▶ [Aim of the task] Reproduce the entries in full and exactly. Pictures stay out.

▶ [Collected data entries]

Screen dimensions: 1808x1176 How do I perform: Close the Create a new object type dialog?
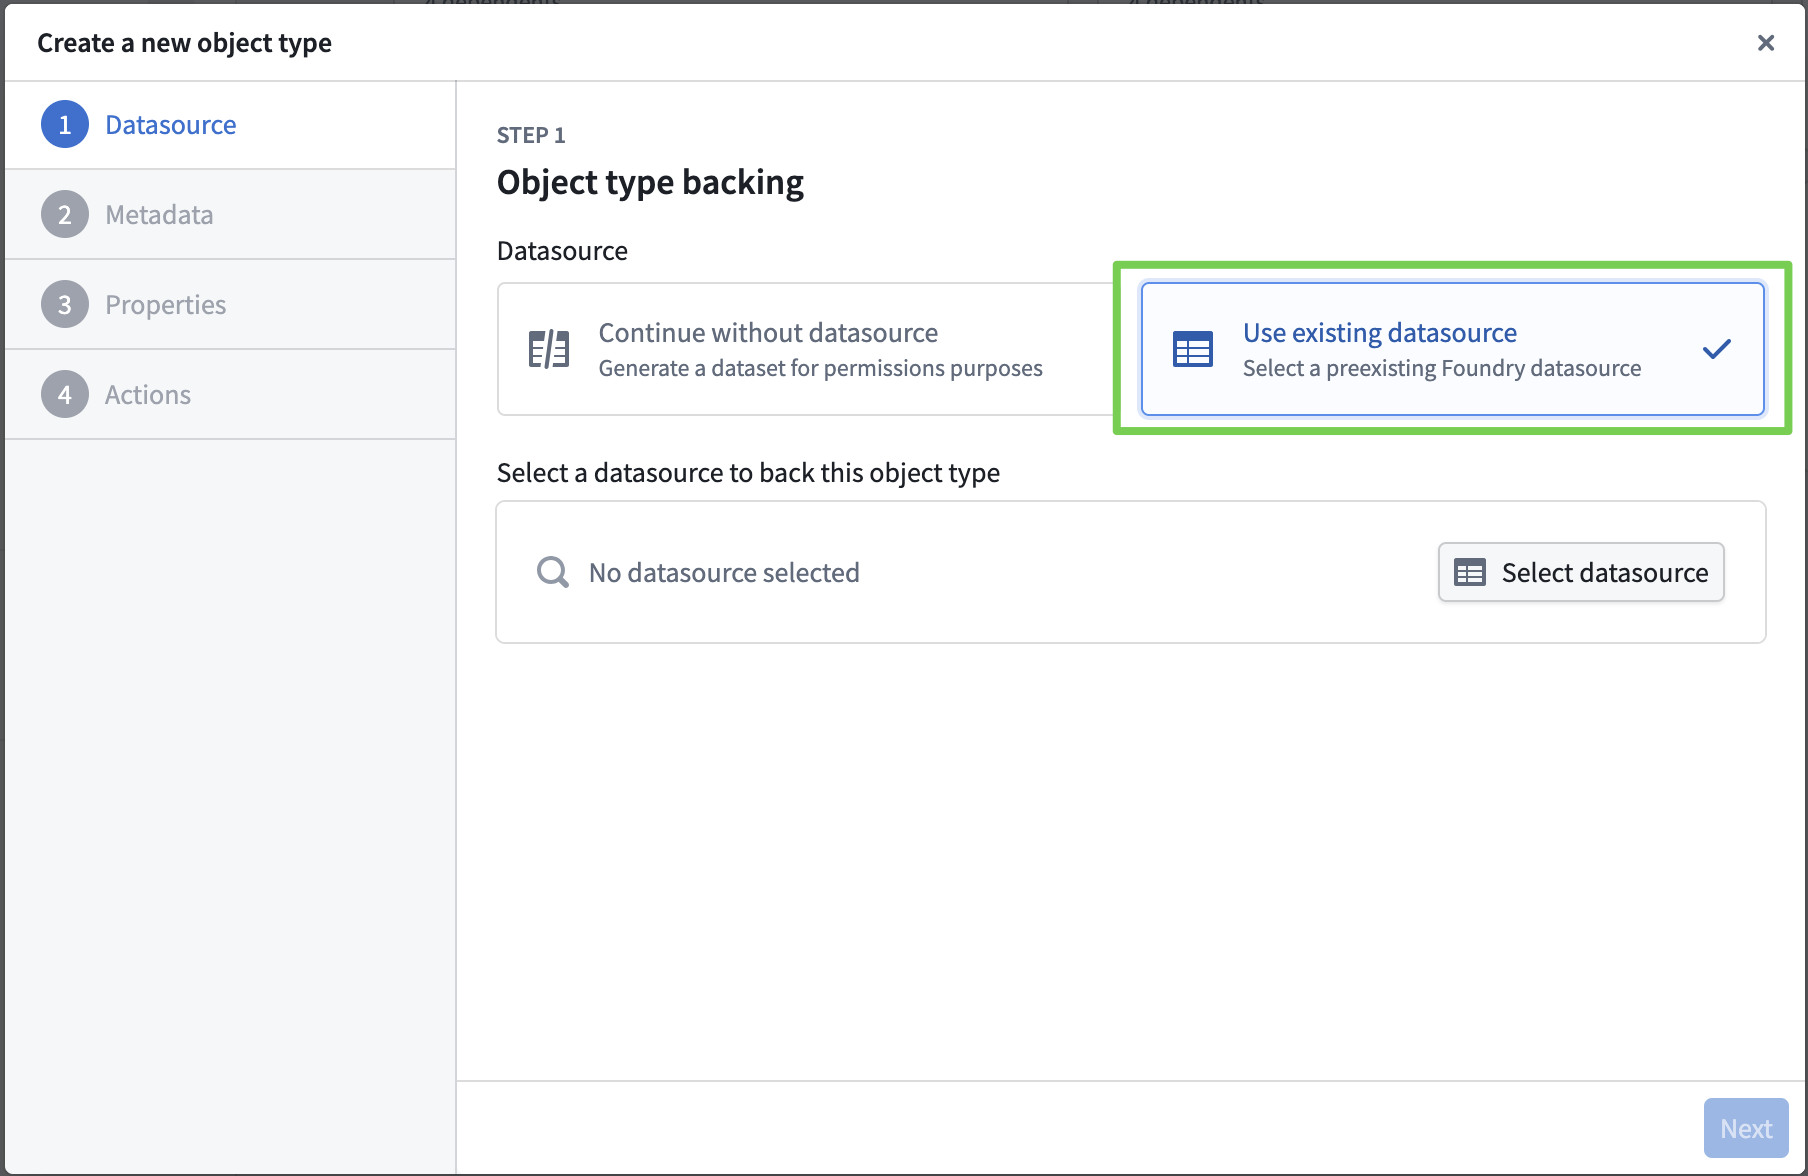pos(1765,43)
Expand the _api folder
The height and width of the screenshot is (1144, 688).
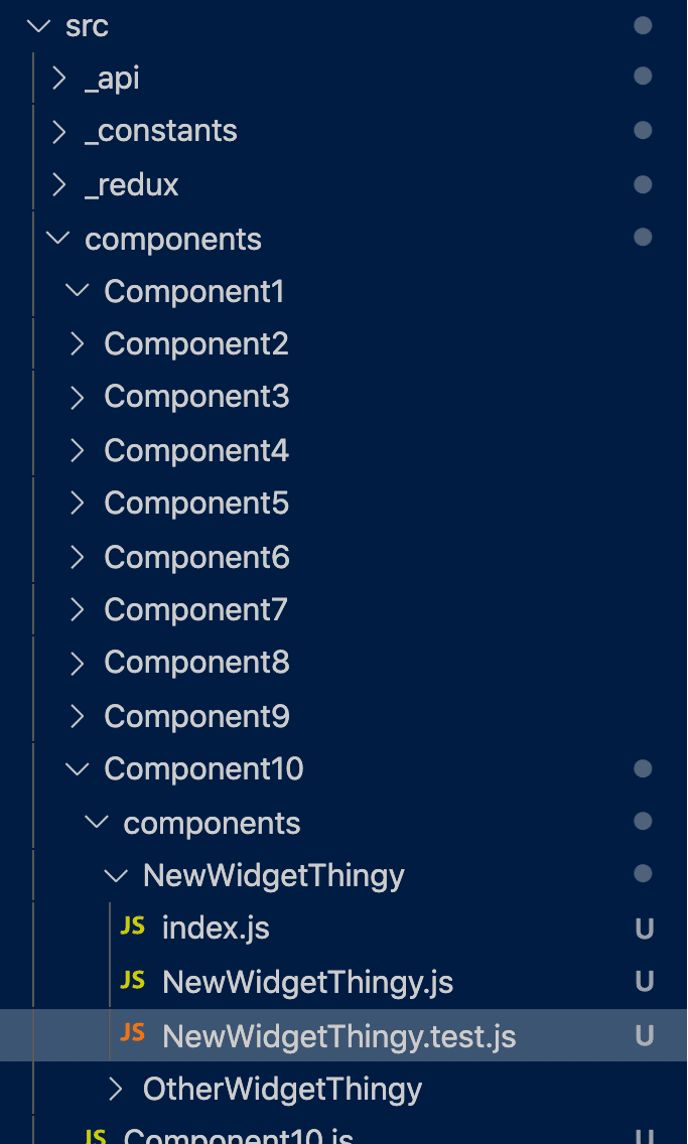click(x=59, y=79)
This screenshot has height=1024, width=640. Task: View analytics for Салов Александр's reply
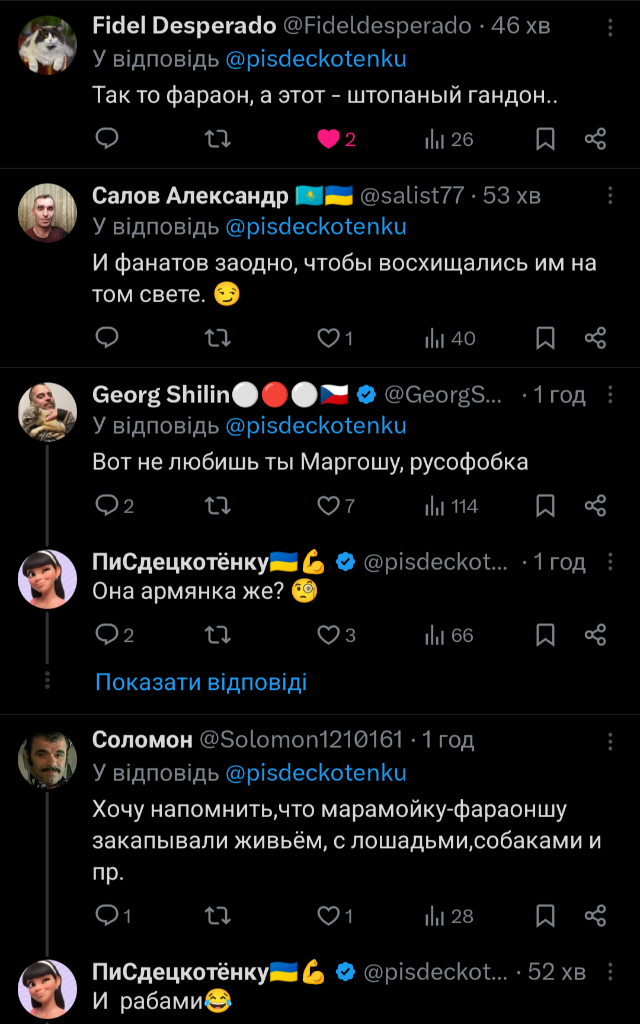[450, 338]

▶ [Task output]
Screen dimensions: 1808x1176 How do I perform: Close the Create a new object type dialog?
pos(1765,43)
Expand the _api folder
The height and width of the screenshot is (1144, 688).
click(x=59, y=79)
This screenshot has height=1024, width=640. Task: View analytics for Салов Александр's reply
[450, 338]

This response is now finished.